Em discurso na convenção do Democratas, o governador Mauro Mendes (DEM) considerou a eleição suplementar ao Senado como “obra do acaso”, por coincidir com as eleições municipais. Diante disso, ele colocou que foi necessário o partido chegar num entendimento de não restringir os candidatos da legenda a seguirem a aliança ao Senado, em que o partido estará na coligação do PSDB, que lançará o ex-deputado federal Nilson Leitão.

Mauro não escondeu que é contra a aliança, mas destacou o reconhecimento às pretensões do ex-governador Júlio Campos em disputar como primeiro suplente na chapa do tucano. “Fico feliz porque construímos uma posição em que o Democratas tenha uma candidatura desejada pelo nosso governador, senador, conselheiro e tantos outros cargos de respeito, Júlio Campos. O partido não poderia negar isso a ele”, colocou.

Porém, o chefe do Palácio Paiaguás destacou que a prioridade do partido no pleito de novembro será de eleger o maior número possível de prefeitos e vereadores. A legenda deve lançar mais de 60 candidaturas à prefeito e, segundo o governador, elegerá mais de 40.

“A eleição ao Senado é uma coisa que caiu por acaso no caminho de todos nós. Mas, neste momento o grande objetivo destas eleições é eleger prefeitos. E para isso, o partido vai dar a liberdade, a todos candidatos a prefeito para que no seu município, realize o apoiamento que vai possibilitar eleger o maior número de prefeitos no Estado de Mato Grosso”, concluiu.
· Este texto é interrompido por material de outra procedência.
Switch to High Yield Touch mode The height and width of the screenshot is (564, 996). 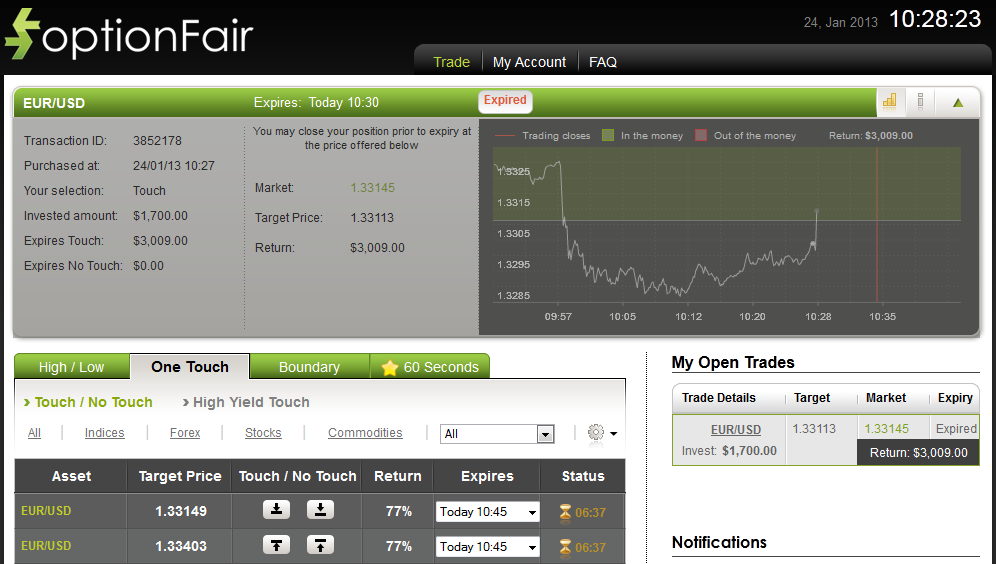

O governador, desde que foi confirmada uma nova eleição para o Senado em virtude da cassação de Selma Arruda (Podemos), nunca escondeu que sua preferência é pelo senador interino Carlos Fávaro (PSD), que esteve em sua aliança no ano de 2018. Segundo ele, é uma questão de “coerência política” e de companheirismo. “Respeito o Nilson Leitão, mas ele não me apoiou em 2018. Eu sou companheiro e apoiou quem me apoiou”, pontuou, por mais de uma vez durante o período pré-convenção.